Literature DB >> 19187341

Calcium-activated potassium channels and endothelial dysfunction: therapeutic options?

Michel Félétou1.   

Abstract

The three subtypes of calcium-activated potassium channels (K(Ca)) of large, intermediate and small conductance (BK(Ca), IK(Ca) and SK(Ca)) are present in the vascular wall. In healthy arteries, BK(Ca) channels are preferentially expressed in vascular smooth muscle cells, while IK(Ca) and SK(Ca) are preferentially located in endothelial cells. The activation of endothelial IK(Ca) and SK(Ca) contributes to nitric oxide (NO) generation and is required to elicit endothelium-dependent hyperpolarizations. In the latter responses, the hyperpolarization of the smooth muscle cells is evoked either via electrical coupling through myo-endothelial gap junctions or by potassium ions, which by accumulating in the intercellular space activate the inwardly rectifying potassium channel Kir2.1 and/or the Na(+)/K(+)-ATPase. Additionally, endothelium-derived factors such as cytochrome P450-derived epoxyeicosatrienoic acids and under some circumstances NO, prostacyclin, lipoxygenase products and hydrogen peroxide (H(2)O(2)) hyperpolarize and relax the underlying smooth muscle cells by activating BK(Ca).

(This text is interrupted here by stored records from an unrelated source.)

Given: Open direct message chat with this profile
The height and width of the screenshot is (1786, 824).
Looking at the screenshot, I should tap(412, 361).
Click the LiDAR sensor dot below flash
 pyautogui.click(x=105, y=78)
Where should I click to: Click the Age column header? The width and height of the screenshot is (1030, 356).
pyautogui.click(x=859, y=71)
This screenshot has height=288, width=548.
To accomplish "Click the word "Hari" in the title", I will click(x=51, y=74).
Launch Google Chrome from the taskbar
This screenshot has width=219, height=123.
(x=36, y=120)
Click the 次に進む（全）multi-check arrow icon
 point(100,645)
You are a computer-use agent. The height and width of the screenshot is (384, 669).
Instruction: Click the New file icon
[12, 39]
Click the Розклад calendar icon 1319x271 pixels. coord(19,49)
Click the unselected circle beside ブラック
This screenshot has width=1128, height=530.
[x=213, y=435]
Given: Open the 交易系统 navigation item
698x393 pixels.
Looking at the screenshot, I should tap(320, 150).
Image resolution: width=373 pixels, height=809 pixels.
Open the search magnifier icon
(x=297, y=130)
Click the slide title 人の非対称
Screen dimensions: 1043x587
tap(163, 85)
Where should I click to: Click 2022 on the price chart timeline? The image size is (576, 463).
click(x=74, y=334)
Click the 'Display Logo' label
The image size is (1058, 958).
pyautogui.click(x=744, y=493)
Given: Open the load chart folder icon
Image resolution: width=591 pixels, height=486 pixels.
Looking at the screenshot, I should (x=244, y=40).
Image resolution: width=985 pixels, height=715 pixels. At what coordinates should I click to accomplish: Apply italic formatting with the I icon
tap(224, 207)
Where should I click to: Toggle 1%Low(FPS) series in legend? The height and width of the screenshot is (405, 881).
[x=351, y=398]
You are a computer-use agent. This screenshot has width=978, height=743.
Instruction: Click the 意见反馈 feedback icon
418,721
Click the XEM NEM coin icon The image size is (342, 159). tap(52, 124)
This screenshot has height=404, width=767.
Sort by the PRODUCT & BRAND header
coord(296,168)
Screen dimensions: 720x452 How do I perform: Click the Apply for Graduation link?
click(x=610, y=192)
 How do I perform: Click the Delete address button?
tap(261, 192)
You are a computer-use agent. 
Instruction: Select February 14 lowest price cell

In contrast, cytochrome P450-derived 20-hydroxyeicosatetraenoic acid and various endothelium-derived contracting factors inhibit BK(Ca). Aging and cardiovascular diseases are associated with endothelial dysfunctions that can involve a decrease in NO bioavailability, alterations of EDHF-mediated responses and/or enhanced production of endothelium-derived contracting factors. Because potassium channels are involved in these endothelium-dependent responses, activation of endothelial and/or smooth muscle K(Ca) could prevent the occurrence of endothelial dysfunction. Therefore, direct activators of these potassium channels or compounds that regulate their activity or their expression may be of some therapeutic interest. Conversely, blockers of IK(Ca) may prevent restenosis and that of BK(Ca) channels sepsis-dependent hypotension.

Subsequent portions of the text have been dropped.